§ WHAT NEEDS TO BE DONE
Switch each "Screen dimensions" in the listing below to "Display size" and write out all the lines again with nothing else altered.

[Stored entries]
· · · · · · ·
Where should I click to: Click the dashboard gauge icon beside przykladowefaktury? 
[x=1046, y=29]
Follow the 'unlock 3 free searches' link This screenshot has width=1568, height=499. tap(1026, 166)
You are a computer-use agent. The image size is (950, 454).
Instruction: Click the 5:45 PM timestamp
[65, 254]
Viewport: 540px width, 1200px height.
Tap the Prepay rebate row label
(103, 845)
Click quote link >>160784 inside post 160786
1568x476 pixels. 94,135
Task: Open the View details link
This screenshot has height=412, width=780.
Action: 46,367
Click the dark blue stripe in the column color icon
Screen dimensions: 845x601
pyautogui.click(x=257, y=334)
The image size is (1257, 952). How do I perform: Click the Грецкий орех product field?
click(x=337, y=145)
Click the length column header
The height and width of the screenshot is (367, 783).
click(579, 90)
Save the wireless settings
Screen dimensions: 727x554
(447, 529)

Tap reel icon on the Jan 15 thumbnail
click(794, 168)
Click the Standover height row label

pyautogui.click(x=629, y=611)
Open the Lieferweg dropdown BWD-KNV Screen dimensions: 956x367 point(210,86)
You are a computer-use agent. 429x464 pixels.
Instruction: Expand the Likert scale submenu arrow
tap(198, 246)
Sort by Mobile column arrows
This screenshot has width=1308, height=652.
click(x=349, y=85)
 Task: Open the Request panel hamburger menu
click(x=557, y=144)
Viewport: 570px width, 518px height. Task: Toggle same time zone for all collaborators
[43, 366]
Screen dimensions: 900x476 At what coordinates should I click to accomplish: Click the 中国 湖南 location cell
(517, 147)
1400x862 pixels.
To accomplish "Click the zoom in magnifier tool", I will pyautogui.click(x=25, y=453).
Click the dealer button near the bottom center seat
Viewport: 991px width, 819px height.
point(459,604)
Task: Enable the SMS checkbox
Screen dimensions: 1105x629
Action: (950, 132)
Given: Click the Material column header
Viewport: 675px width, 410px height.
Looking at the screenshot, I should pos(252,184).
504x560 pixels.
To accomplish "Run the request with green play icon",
· · · · · · ·
§ ANSWER FOR THIS EXERCISE
Where should I click to: Click the dashboard gauge icon beside przykladowefaktury? 
[x=1046, y=29]
Follow the 'unlock 3 free searches' link This screenshot has width=1568, height=499. tap(1026, 166)
You are a computer-use agent. The image size is (950, 454).
Instruction: Click the 5:45 PM timestamp
[65, 254]
Viewport: 540px width, 1200px height.
Tap the Prepay rebate row label
(103, 845)
Click quote link >>160784 inside post 160786
1568x476 pixels. 94,135
Task: Open the View details link
This screenshot has height=412, width=780.
Action: 46,367
Click the dark blue stripe in the column color icon
Display size: 845x601
pyautogui.click(x=257, y=334)
The image size is (1257, 952). How do I perform: Click the Грецкий орех product field?
click(x=337, y=145)
Click the length column header
The height and width of the screenshot is (367, 783).
click(579, 90)
Save the wireless settings
Display size: 727x554
(447, 529)

Tap reel icon on the Jan 15 thumbnail
click(794, 168)
Click the Standover height row label

pyautogui.click(x=629, y=611)
Open the Lieferweg dropdown BWD-KNV Display size: 956x367 point(210,86)
You are a computer-use agent. 429x464 pixels.
Instruction: Expand the Likert scale submenu arrow
tap(198, 246)
Sort by Mobile column arrows
This screenshot has width=1308, height=652.
click(x=349, y=85)
 Task: Open the Request panel hamburger menu
click(x=557, y=144)
Viewport: 570px width, 518px height. Task: Toggle same time zone for all collaborators
[43, 366]
Display size: 900x476 At what coordinates should I click to accomplish: Click the 中国 湖南 location cell
(517, 147)
1400x862 pixels.
To accomplish "Click the zoom in magnifier tool", I will pyautogui.click(x=25, y=453).
Click the dealer button near the bottom center seat
Viewport: 991px width, 819px height.
point(459,604)
Task: Enable the SMS checkbox
Display size: 1105x629
Action: (950, 132)
Given: Click the Material column header
Viewport: 675px width, 410px height.
Looking at the screenshot, I should pos(252,184).
504x560 pixels.
To accomplish "Run the request with green play icon",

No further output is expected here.